● **OBJECTIVE**: In the records, take the lines starting at the one containing "You are a GUI" and ending at the one containing "The height and width of the screenshot is (602, 1147).", switch each "screenshot" to "screen image", and change nothing else. Return only those lines.

(Source records)

==========

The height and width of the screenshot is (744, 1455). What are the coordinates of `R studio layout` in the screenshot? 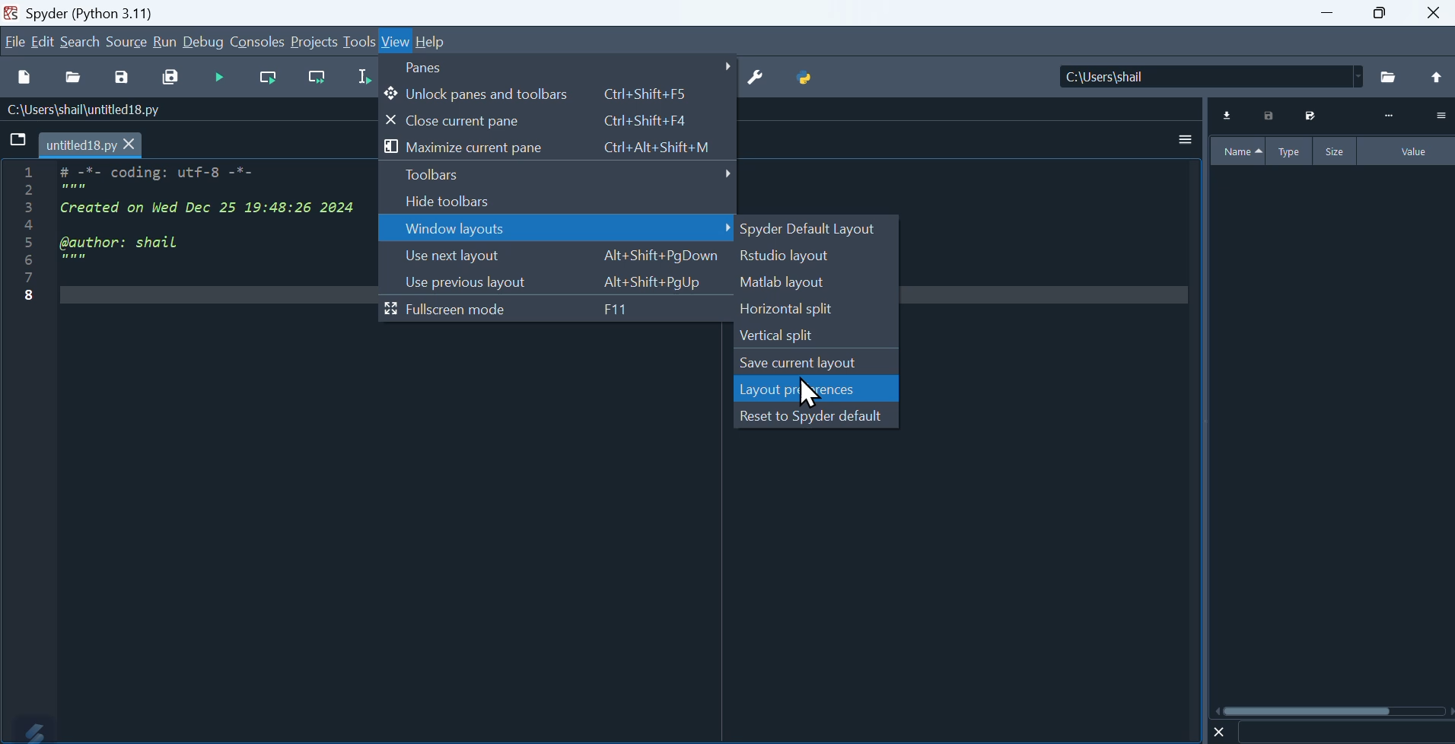 It's located at (817, 257).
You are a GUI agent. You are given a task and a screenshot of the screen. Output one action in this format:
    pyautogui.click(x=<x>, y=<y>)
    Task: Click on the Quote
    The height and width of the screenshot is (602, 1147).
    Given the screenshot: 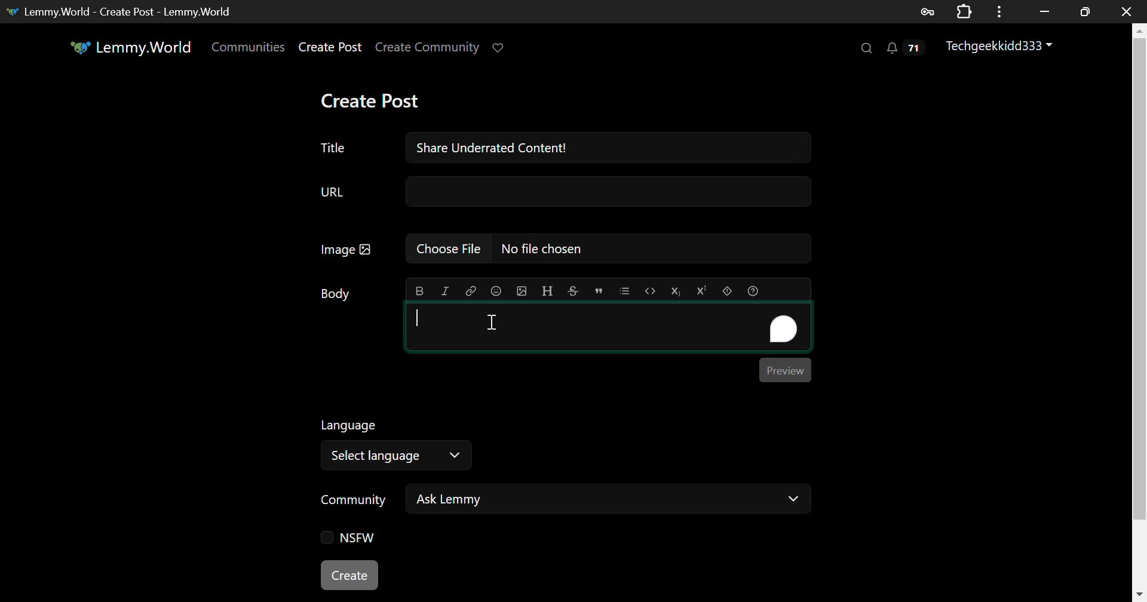 What is the action you would take?
    pyautogui.click(x=597, y=292)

==========

● **ANSWER TO THE TASK**:
You are a GUI agent. You are given a task and a screen image of the screen. Output one action in this format:
    pyautogui.click(x=<x>, y=<y>)
    Task: Click on the Quote
    The height and width of the screen image is (602, 1147).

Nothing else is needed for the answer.